Dive Brief:
- A supervisor's knowledge that a worker was taking a prescription drug was not enough to show that the employer regarded the worker as having a disability and discriminated against him on that basis, the 8th U.S. Circuit Court of Appeals has ruled (Voss v. Housing Authority of the City of Magnolia, Arkansas, No. 17-1650 (8th Cir. Feb. 25, 2018)).
- Paul Voss worked as a maintenance supervisor for the Housing Authority of the City of Magnolia, Arkansas. After he tested positive for "opiates/morphine," his employer requested additional information. He initially refused and was suspended without pay, but soon thereafter provided a prescription for hydrocodone, according to court documents. The employer then requested a letter from his physician explaining whether any side effects of the medication could hinder his ability to perform his work duties; it also reinstated his pay retroactively and made sure that his health insurance did not lapse during the suspension. The employer eventually allowed Voss to return to work without the letter, but told him he could not operate the housing authority's vehicles and equipment until he provided the information. Voss resigned and sued.
- A district court dismissed his claims, and the 8th Circuit agreed on appeal that Voss had not established discrimination. Voss was unable to show that he suffered an adverse employment action because of a perceived disability, the 8th Circuit said. Relevant case law indicates that Voss' suspension wasn't an adverse employment action, the court explained; and even assuming it was, the fact that Voss' supervisor knew he was taking hydrocodone was not enough evidence to infer that the supervisor regarded Voss as an individual with a disability as defined by the Americans with Disabilities Act (ADA).
Dive Insight:
The "regarded as" prong of the ADA's definition of disability protects an individual from discrimination based on an employer's belief that he or she has a disability. And while the standard has deep roots in the statute, the ADA Amendments Act of 2008 lowered the bar for "regarded as" claims.

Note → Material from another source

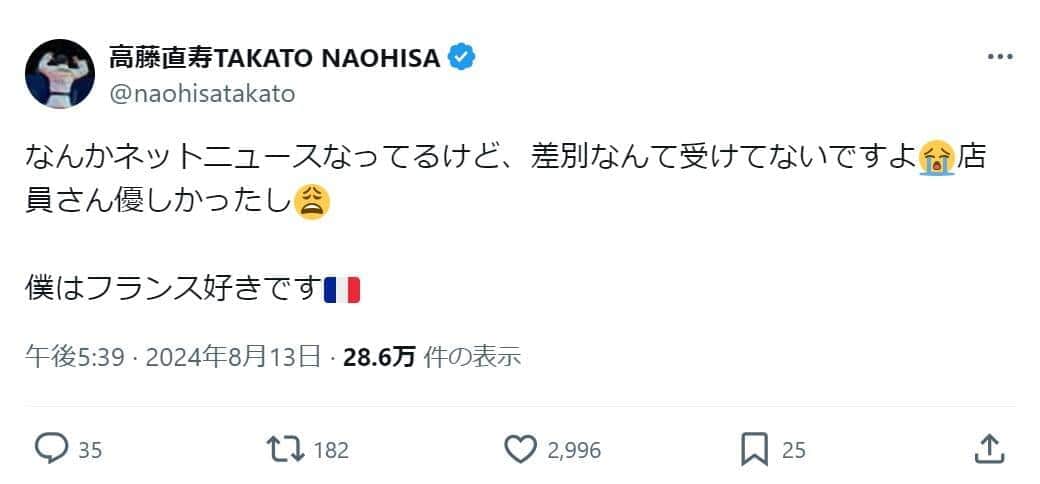Open the 高藤直寿TAKATO NAOHISA display name link
1040x484 pixels.
click(x=274, y=58)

The focus for establishing coverage under that prong is now on "how a person has been treated because of a physical or mental impairment (that is not transitory and minor), rather than on what an employer may have believed about the nature of the person's impairment," according to the U.S. Equal Employment Opportunity Commission. Notably, however, only individuals covered by the definition's first two prongs — actual disability and record of disability — are entitled to reasonable accommodations.
Employers that conduct drug tests may want to note what the employer did right in Voss. It was able to show that the employee's suspension was not an adverse employment action that would give rise to a discrimination claim. Its response to the positive test generally was in line with what experts recommend.

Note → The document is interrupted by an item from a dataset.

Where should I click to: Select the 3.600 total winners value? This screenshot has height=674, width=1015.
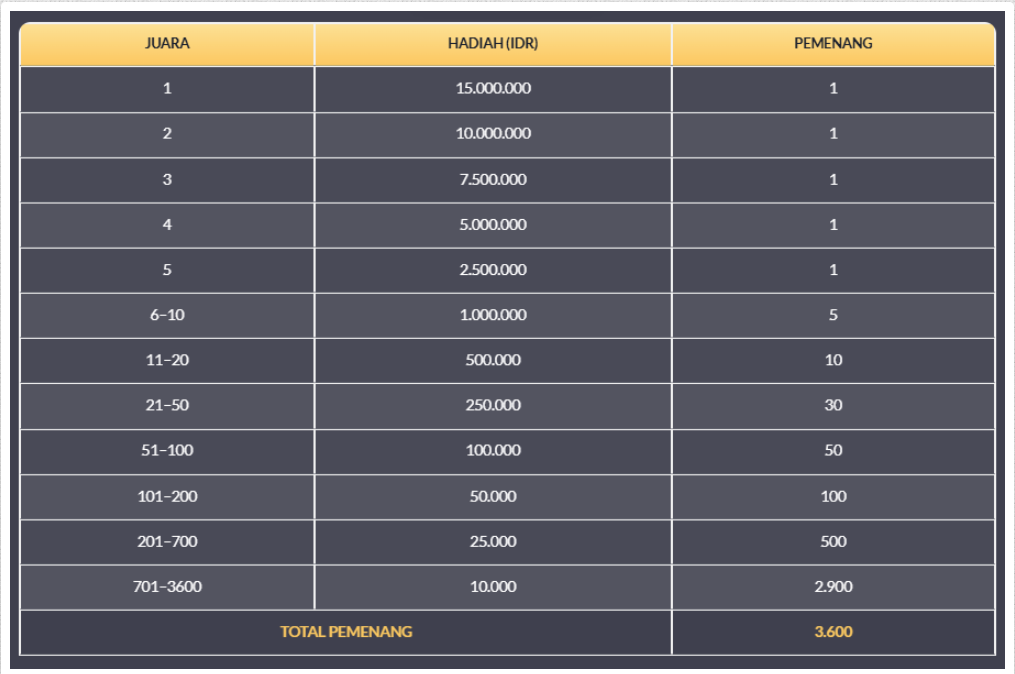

Such issues may arise more frequently for employers as the opioid crisis continues unabated. To combat recruitment and retention issues stemming from drug use, employers are getting creative, seeking out employees with criminal records who are required to refrain from drug use as a condition of their parole, or offering drug treatment to applicants who fail an initial screen. Employers also are seeing more states legalize marijuana, leading some to relax their zero-tolerance policies.